Finally, let us mention that one can easily derive the Hamilton-Jacobi-Bellman equation for the reward-to-go function \(V(t,x)\). We have
\[ V(t,x) = \sup_u \; \mathop{\mathrm{\mathbb{E}}} {\left[ \int_{t}^T C_s \, ds + g(X^u_T) \right]} \]

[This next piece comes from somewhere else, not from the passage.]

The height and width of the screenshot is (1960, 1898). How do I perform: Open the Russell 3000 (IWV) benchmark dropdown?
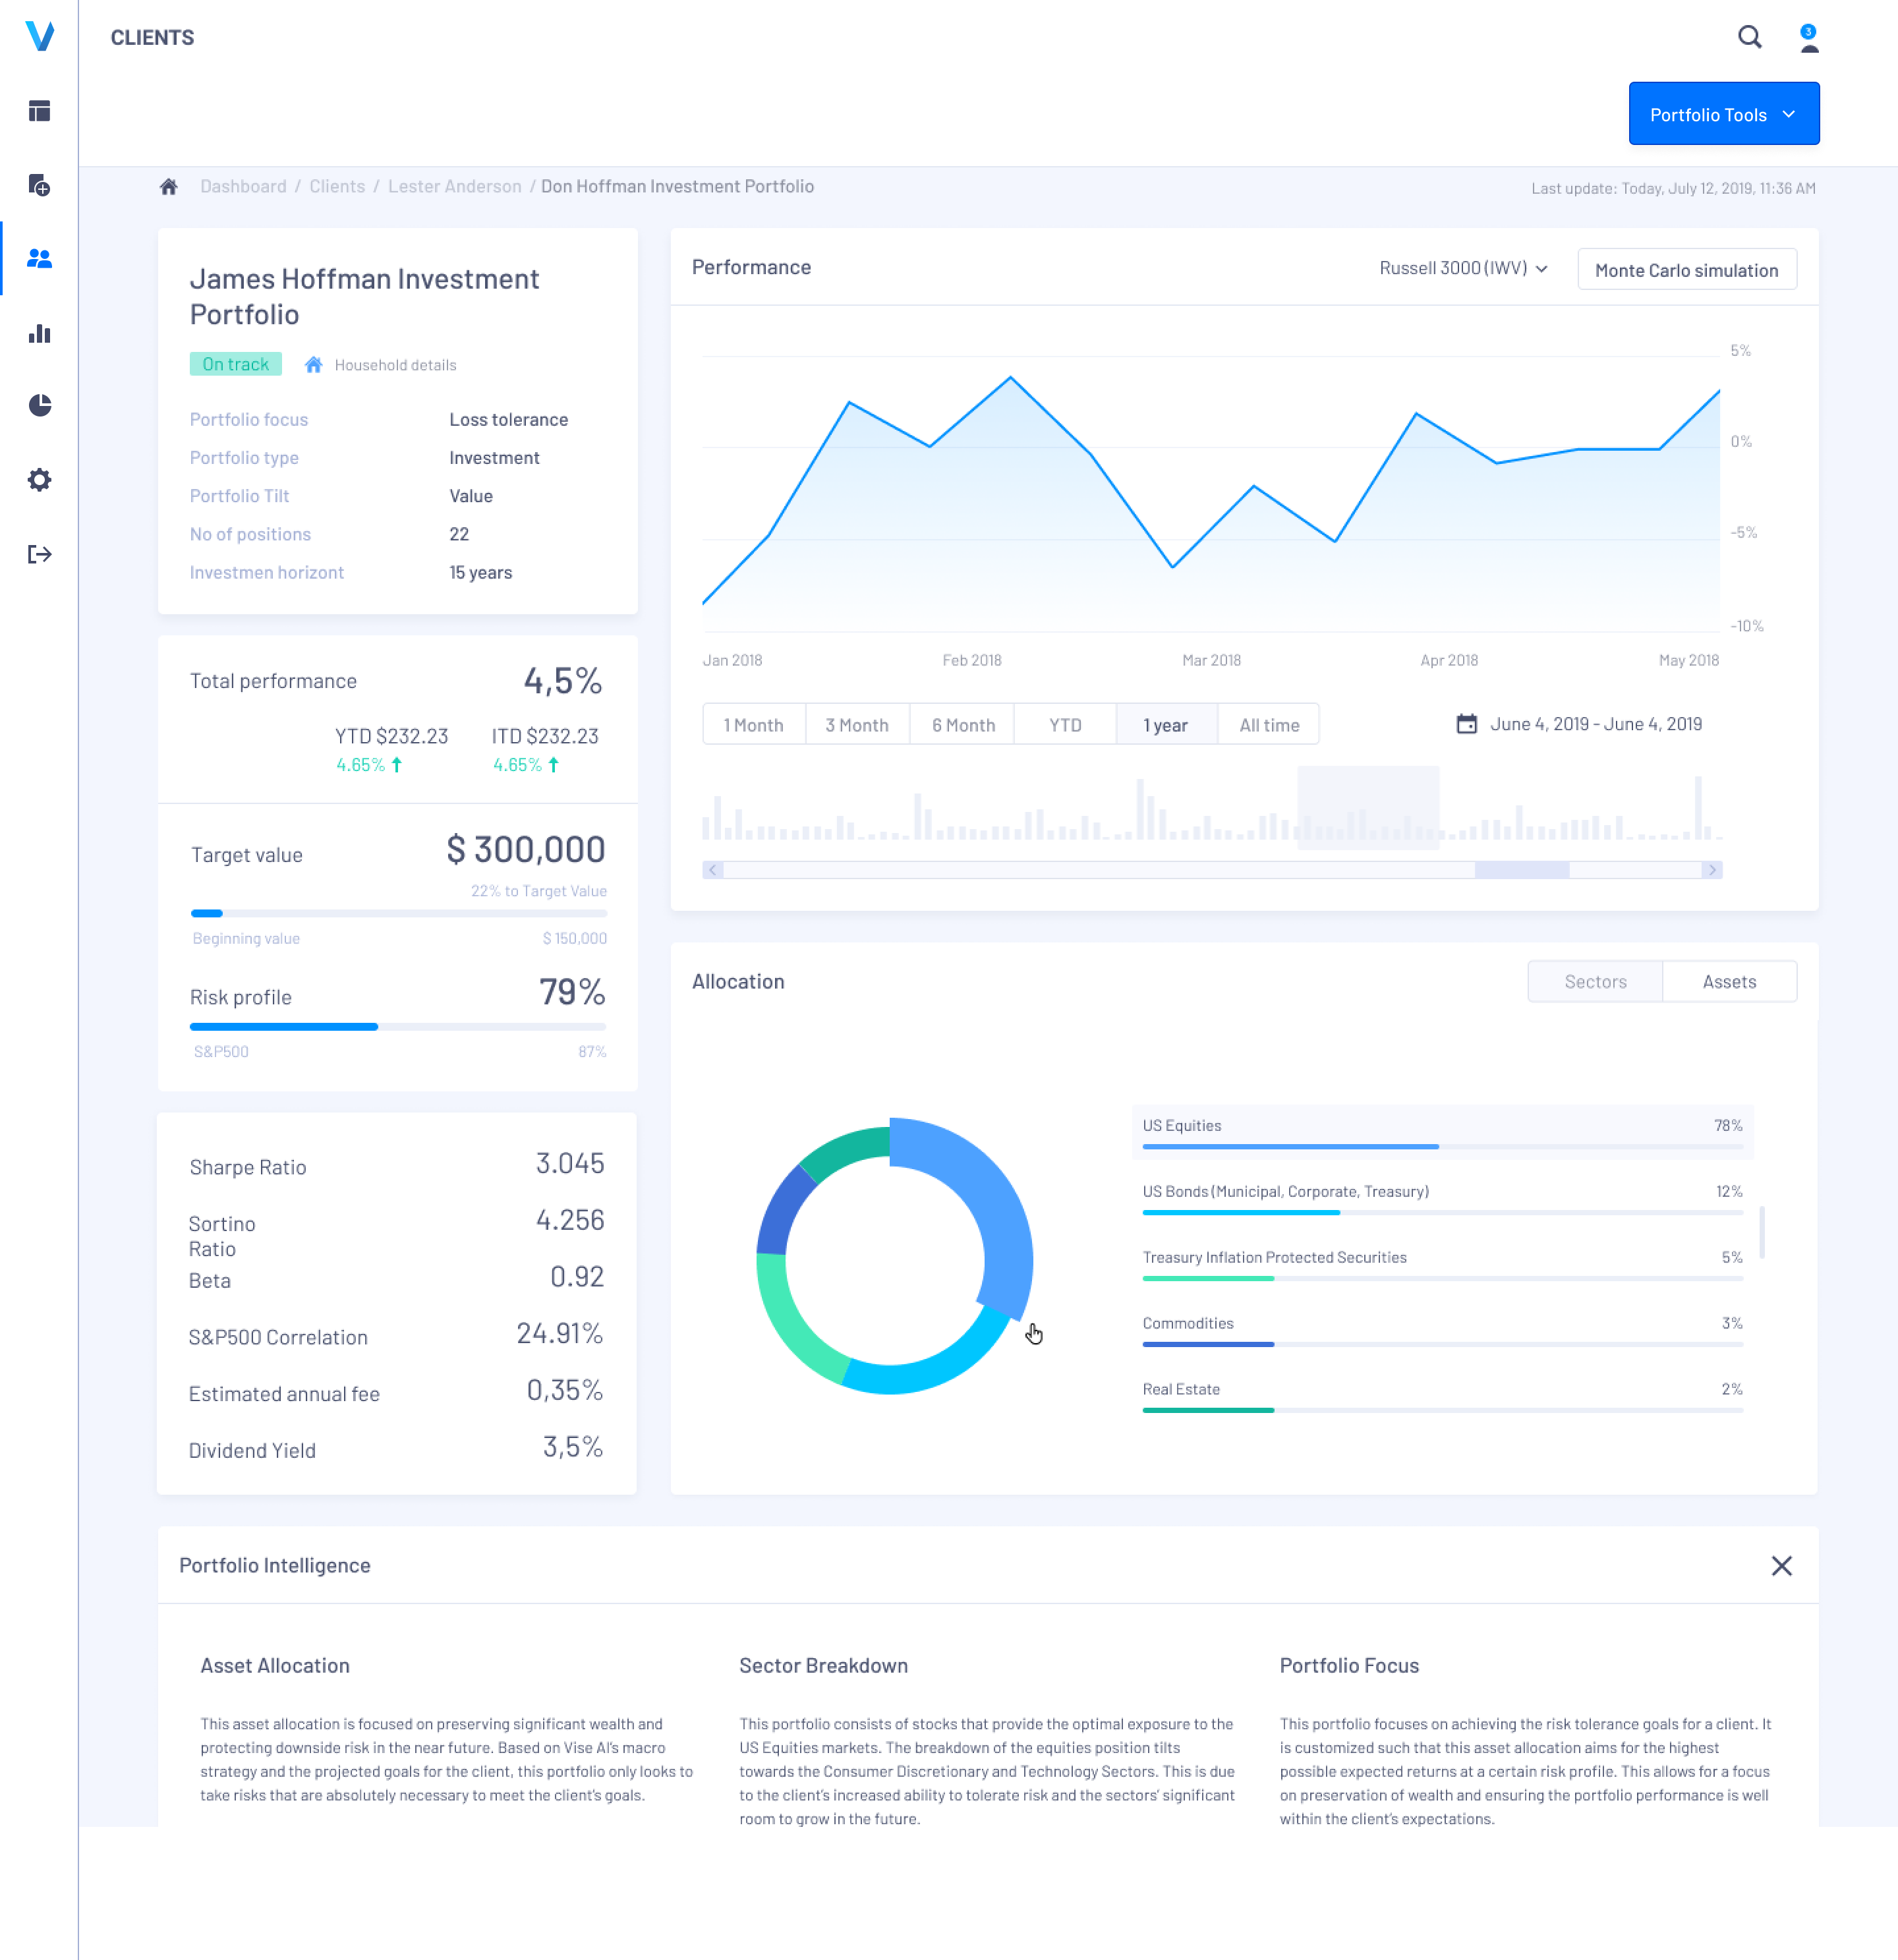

with \(C_s = -\tfrac12 \|u(s,X^u_s)\|^2 + f(X^u_s)\). For \(\delta \ll 1\), we have
\[ \begin{align} V(t,x) &\; = \; \sup_u \; {\left\{ C_t \, \delta + \mathop{\mathrm{\mathbb{E}}} {\left[ V(t+\delta, X^u_{t+\delta}) \mid X^u_t=x \right]} \right\}} + o(\delta)\\ &\; = \; V(t,x) + \delta \, \sup_{u(t,x)} \; {\left\{ C_t + (\partial_t + \mathcal{L}+ \sigma(x) \, u(t,x) \, \nabla) \, V(t,x) \right\}} + o(\delta) \end{align} \]
where \(\mathcal{L}= b \nabla + \sigma \sigma^\top : \nabla^2\) is the generator of the uncontrolled diffusion. Since \(C_t = -\tfrac12 \|u(t,x)\|^2 + f(x)\) is a simple quadratic function, the supremum over the control \(u(t,x)\) can be computed in closed form,
\[ \begin{align} u^\star(t,x) &= \mathop{\mathrm{argmax}}_{z \in \mathbb{R}^D} \; -\tfrac12 \|z\|^2 + \left< z, \sigma^\top(x) \nabla V(t,x) \right>\\ &= \sigma^\top(x) \, \nabla V(t,x), \end{align} \]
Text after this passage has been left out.